Once there was a student at the Seminary at Hólar. His name was Loftur; he
practised magic, and tried to interest others in this practise. Loftur kept
to his sorcery studies until he had learned everything contained in the spell-book
Grįskinna (Grey-skin-cover). Then he sought to gain even more hidden knowledge
from other sorcerers, but nobody knew more than he did.
Early one winter Loftur spoke to a schoolmate, who was thought to be brave, and asked him to help in calling back to life the ancient bishops. The student did not want to do this,
but Loftur threatened him with death if he did not agree. The student asked Loftur how he would be able to help, as he knew no magic. Loftur answered that he was to just stand in the belfry and hold the bell rope. He was forbidden to move at all, but rather was to watch Loftur and then ring the bell as soon as he saw Loftur make a hand signal.
Loftur explained that he wanted to raise the dead because: "Those who have mastered magic in the way I have can only employ it to work evil, and they will surely perish when they die - and yet if one knows enough, the Devil will no longer have any power over a man and must serve him, without getting control over the sorcerer. Anyone who knows that much can use his knowledge as he will. But this knowledge is hard to come by now, ever since The Black School was closed, and Bishop Gottskalk the Evil had the book Raušskinna (Red-skin-cover) buried with him. This is why I plan to call him from the dead and get the book from him by magic."

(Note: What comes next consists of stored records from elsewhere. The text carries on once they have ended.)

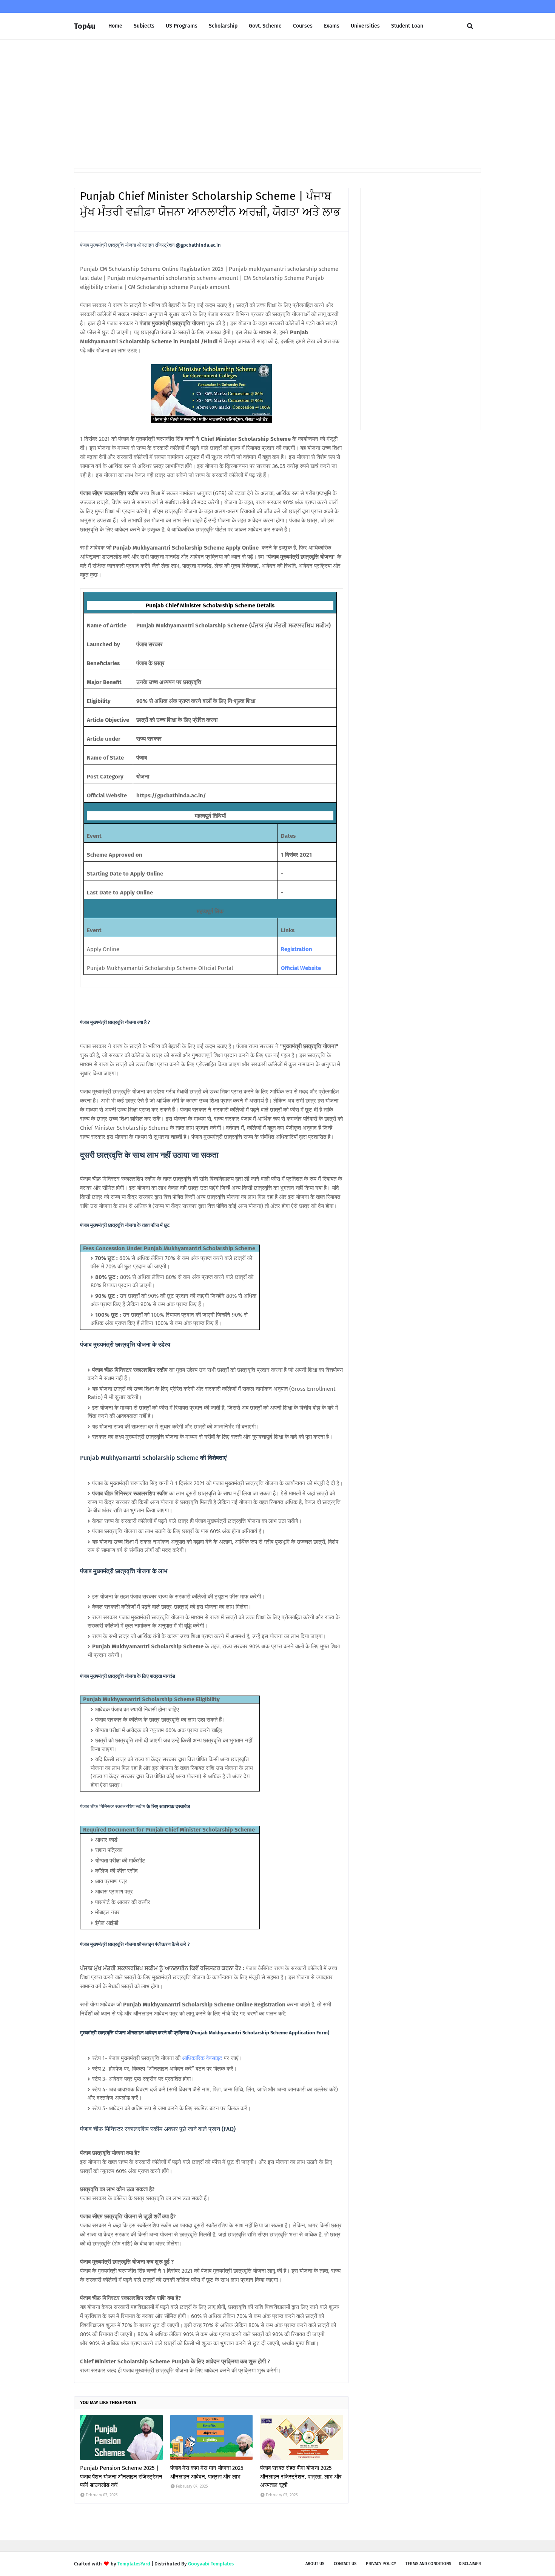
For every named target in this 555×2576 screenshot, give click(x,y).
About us (314, 2563)
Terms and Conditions (428, 2563)
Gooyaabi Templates (211, 2564)
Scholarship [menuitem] (223, 26)
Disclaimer (470, 2563)
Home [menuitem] (115, 26)
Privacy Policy (381, 2563)
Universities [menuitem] (365, 26)
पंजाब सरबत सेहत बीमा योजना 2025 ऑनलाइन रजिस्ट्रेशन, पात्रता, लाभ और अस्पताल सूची (301, 2476)
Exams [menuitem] (331, 26)
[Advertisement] (277, 104)
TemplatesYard (133, 2564)
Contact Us (345, 2563)
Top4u (84, 26)
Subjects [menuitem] (144, 26)
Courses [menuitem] (303, 26)
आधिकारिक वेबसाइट (202, 2058)
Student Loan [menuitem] (407, 26)
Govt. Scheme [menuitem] (265, 26)
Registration (296, 949)
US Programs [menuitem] (181, 26)
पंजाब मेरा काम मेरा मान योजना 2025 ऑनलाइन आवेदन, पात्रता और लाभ (207, 2472)
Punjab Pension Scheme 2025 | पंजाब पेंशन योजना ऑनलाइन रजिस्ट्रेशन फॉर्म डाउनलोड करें (121, 2476)
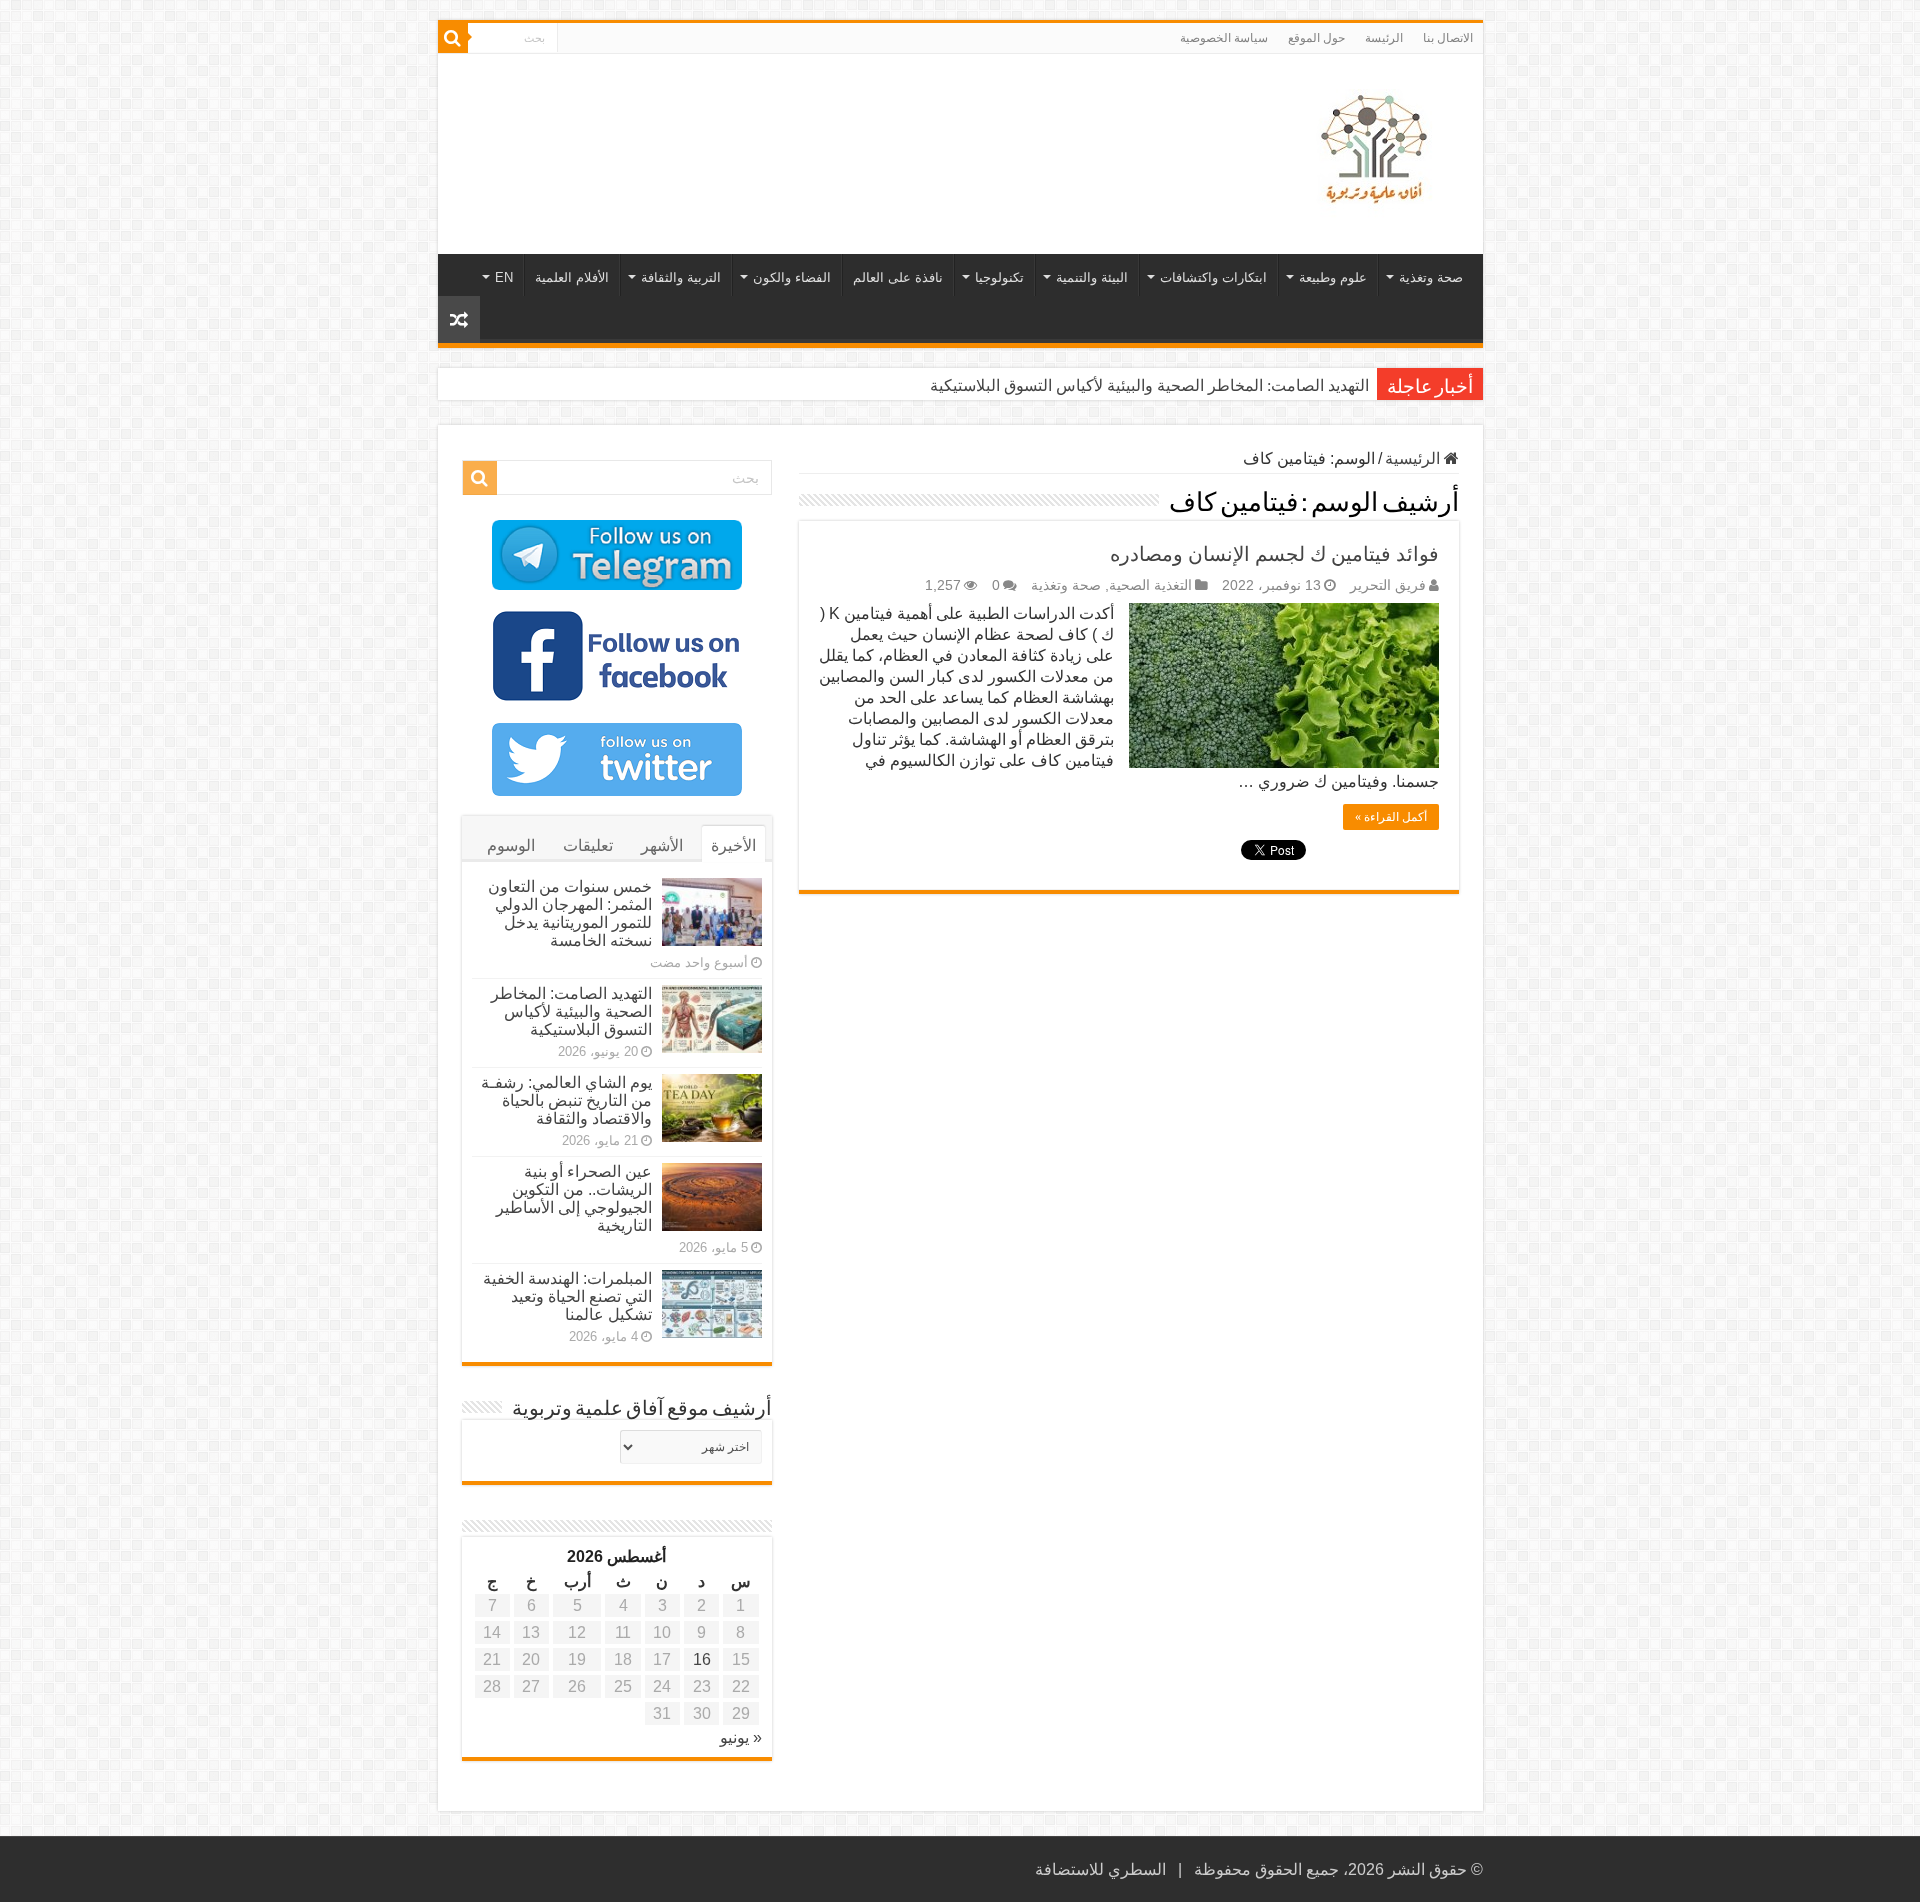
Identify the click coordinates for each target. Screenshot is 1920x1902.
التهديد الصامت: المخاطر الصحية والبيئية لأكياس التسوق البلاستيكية (1149, 385)
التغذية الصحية (1150, 585)
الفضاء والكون (792, 277)
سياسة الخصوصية (1224, 38)
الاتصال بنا (1448, 38)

After others had gone to their beds they went to the church, beneath the moonlight. The student stopped in the belfry. Loftur went up into the pulpit and began chanting. The long dead bishops arose from their graves, one after the other, and some of these begged him to stop, but Loftur did not stop his chant. Three of the dead bishops wore crowns, the first, the one in the middle, and also the last one.

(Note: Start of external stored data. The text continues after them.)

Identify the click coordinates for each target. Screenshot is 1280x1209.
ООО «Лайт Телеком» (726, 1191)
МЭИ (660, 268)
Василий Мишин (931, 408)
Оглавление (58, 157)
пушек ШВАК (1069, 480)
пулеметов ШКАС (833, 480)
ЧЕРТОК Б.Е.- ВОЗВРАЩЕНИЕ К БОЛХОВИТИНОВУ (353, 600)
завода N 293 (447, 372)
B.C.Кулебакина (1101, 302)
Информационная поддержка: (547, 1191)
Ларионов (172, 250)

Despite all this, Gottskalk still did not come from his grave - so Loftur started chanting as never before. He turned the words of the Psalms into praises for the Devil and made a sorry confession of all his good deeds. The three crowned dead bishops kept as far away as possible from Loftur and faced him with their hands raised - the other dead bishops looked at them and kept their gaze away from Loftur. At last a heavy sound was heard, and a dead man arose bearing a staff in his left hand and a red book under his right arm. He did not waer a crucifix on his chest, and he looked unkindly at the other dead bishops. He gazed at Loftur, who chanted all the more during this. Gottskalk moved a little closer to Loftur and said scornfully: "You chant well, my son, and better than I would have expected. But you will not get my Raušskinna." Loftur then seemed to turn himself inside out and chanted in a way he had never done before. He changed The Blessing and The Lord's Prayer into praises for the Devil, and the church shook like a straw in the wind. The student, watching in the belfry, thought he saw Gottskalk move again closer to Loftur and he seemed to thrust a corner of the book towards the magician. He had been frightened all this time but now he shook with his terror. He thought he saw the bishop lift the book and Loftur stretch out his hand. So he pulled the bell rope as hard as he could and everything that had appeared vanished into the floor with a whispering sound.
Loftur stood still for a while in the pulpit. Then he staggered down and found his companion, and said: "Now the worst has happened. I could have waited for the dawn and the bishop would then have had to let go of the book, but he was too strong for me. He made me so wild that if I had but chanted one stave more the whole church would have collapsed into the ground - and that was what he wanted. I saw the faces of the crowned bishops and became worried, but I knew that you would faint by the bell rope and ring the bell. The book was so close, I thought I could reach it. I tried my best and even managed to touch a corner. But I could not get a good grip to hold it. Things must be as they are, and thus I will be doomed."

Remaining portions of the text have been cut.